Sık sık ‘Ücretli Kölelik Düzenini Yıkacağız’, ‘Birleşe Birleşe Kazanacağız’,’Zafer Direnen Emekçinin Olacak’,’Kahrolsun Kapitalizm Yaşasın Sosyalizm’,’Kurtuluş Yok Tek Başına Ya Hep Beraber Ya Hiçbirimiz’ sloganlarının atıldığı açıklamada şu görüşlere yer verildi:
“Kırmızı çizgimiz 7.785 TL diyen Türk İş bürokratları, gelinen aşamada “Tatmin olmadığımız rakam olursa imza atmayız, masadan kalkarız” diyorlar. Mesele masadan kalmak değil. Masanın hiçbir hükmünün olmadığını, sonucun önden belli olduğunu hepimiz biliyoruz. İşçi sınıfını temsil ettiği iddiasıyla ortaya çıkanların yapması gereken masayı dağıtmak ve genel greve hazırlanmaktır. Aksi her tutum milyonlara köleliği dayatmak için sergilenen oyunda sermaye adına yer almak demektir. Türk İş bürokratlarının sermayeden daha çok sermayeci olduğunu ise bilmeyen yoktur.
Sermaye temsilcileri de işçi ve emekçileri sefalete mahkum etmek için çeşitli dayatmalarda bulunuyorlar. “Bir yandan bizim yükümüz fazla, hafifletilmezse toplu tensikata gideriz” tehditleri savuruyorlar, diğer yandan tüm kamu fonlarını daha pervazsızca yağmalamak istiyorlar. Faturayı yine işçi ve emekçilere kesiyorlar.
Sermayedarlar; asgari ücret masası kurulmadan Kamu Garanti Fonu’ndan düşük faizli kredi alma, sigorta primi teşviki, hazineden asgari ücret katkısı, işsizlik sigortası fonu başta olmak üzere işçi ve emekçilerden kesilen primlerle oluşan tüm fonları daha fazla yağmalama garantisini aldılar. AKP iktidarının bakanları da asgari ücret görüşmeleri başlamadan sermaye çevrelerinin isteklerinin önemli bir kısmını yerine getirmiş bulunuyor.
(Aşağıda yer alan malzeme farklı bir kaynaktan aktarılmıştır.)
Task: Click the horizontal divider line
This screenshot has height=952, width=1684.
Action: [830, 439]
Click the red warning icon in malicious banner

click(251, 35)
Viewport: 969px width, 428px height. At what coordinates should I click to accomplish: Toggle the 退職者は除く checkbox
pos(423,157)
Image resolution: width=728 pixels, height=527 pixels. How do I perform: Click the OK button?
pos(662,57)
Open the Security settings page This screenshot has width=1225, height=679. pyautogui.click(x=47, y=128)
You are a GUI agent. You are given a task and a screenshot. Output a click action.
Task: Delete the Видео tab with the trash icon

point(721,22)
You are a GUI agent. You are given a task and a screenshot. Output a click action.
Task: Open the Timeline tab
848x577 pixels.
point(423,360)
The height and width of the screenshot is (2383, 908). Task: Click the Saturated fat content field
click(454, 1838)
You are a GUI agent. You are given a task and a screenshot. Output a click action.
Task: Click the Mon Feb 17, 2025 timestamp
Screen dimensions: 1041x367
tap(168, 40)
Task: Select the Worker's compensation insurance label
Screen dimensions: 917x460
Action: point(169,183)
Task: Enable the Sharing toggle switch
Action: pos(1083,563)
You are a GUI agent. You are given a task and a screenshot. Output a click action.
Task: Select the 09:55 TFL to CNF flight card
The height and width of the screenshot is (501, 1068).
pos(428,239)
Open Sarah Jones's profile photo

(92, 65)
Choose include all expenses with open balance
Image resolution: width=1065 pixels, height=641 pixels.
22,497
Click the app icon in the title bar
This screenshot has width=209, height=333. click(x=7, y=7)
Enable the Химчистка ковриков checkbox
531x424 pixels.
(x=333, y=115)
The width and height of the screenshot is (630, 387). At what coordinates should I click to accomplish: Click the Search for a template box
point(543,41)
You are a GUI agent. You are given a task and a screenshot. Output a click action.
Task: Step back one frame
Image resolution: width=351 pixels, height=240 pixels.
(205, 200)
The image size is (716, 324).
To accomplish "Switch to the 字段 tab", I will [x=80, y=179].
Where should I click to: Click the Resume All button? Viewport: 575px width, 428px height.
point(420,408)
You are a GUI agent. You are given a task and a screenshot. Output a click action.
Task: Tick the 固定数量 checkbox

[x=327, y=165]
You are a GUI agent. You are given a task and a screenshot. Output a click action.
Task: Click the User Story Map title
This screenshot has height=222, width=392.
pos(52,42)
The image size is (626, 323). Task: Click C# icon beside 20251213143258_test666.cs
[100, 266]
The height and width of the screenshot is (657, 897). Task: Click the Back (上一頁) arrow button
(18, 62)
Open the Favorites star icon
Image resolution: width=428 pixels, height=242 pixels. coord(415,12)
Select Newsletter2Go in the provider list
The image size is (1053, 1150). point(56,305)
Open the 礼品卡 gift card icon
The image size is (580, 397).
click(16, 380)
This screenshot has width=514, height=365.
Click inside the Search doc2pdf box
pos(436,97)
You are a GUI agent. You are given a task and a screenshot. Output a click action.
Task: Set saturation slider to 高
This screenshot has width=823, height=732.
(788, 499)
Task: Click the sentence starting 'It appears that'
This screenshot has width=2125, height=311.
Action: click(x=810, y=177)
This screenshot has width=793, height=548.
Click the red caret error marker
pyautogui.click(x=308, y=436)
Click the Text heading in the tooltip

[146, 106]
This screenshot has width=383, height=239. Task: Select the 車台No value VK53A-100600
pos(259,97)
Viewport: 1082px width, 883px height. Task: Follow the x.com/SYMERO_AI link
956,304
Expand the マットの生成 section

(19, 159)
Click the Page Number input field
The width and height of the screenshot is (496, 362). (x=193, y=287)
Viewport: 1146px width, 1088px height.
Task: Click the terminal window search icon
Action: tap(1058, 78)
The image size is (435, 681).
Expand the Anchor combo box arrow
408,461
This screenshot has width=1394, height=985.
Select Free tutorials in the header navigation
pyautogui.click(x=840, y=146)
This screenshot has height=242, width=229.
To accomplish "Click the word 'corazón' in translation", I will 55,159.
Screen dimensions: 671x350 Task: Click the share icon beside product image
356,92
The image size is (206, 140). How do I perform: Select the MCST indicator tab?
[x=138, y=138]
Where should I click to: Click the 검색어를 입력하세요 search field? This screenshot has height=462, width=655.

Siyasi iktidar adına söz söyleyenler de işçi ve emekçileri açlık ve sefalete mahkum etmek için her türlü entrikayı çeviriyorlar, soygunu müjde olarak sunuyorlar. Azgın sömürü koşullarını “işçiyi ezdirmedik” diyerek sunuyorlar. Çalışma Bakanı son yaptığı açıklamada gerçekleri tersyüz etmekten geri durmuyor. İşçi ve emekçilerin çalışma ve yaşam koşulları tüm gerçekliği ile ortadayken, alım gücü her geçen gün daha aşağılara iniyorken Çalışma Bakanı ikinci toplantı öncesi “Asgari ücret, temel ücret haline geldi falan gibi ezberlenmiş bir söylem var. Bu doğru değil ”diyebiliyor. Ağızlarından çıkan her söz emek düşmanı, sermaye temsilciliği yaptıklarını gösteriyor. Daha geçtiğimiz günlerde iktidarın Sağlık Bakanı ‘’ilaç sorununu çözdük” diyor. Bunu da müjde olarak sunuyor. Ne diyor; “İlaç probleminin çözümü için ilk adım Cumhurbaşkanımızın imzası ile atıldı. Şubat ayında yapılması gereken fiyat güncellemesi erkene çekildi.”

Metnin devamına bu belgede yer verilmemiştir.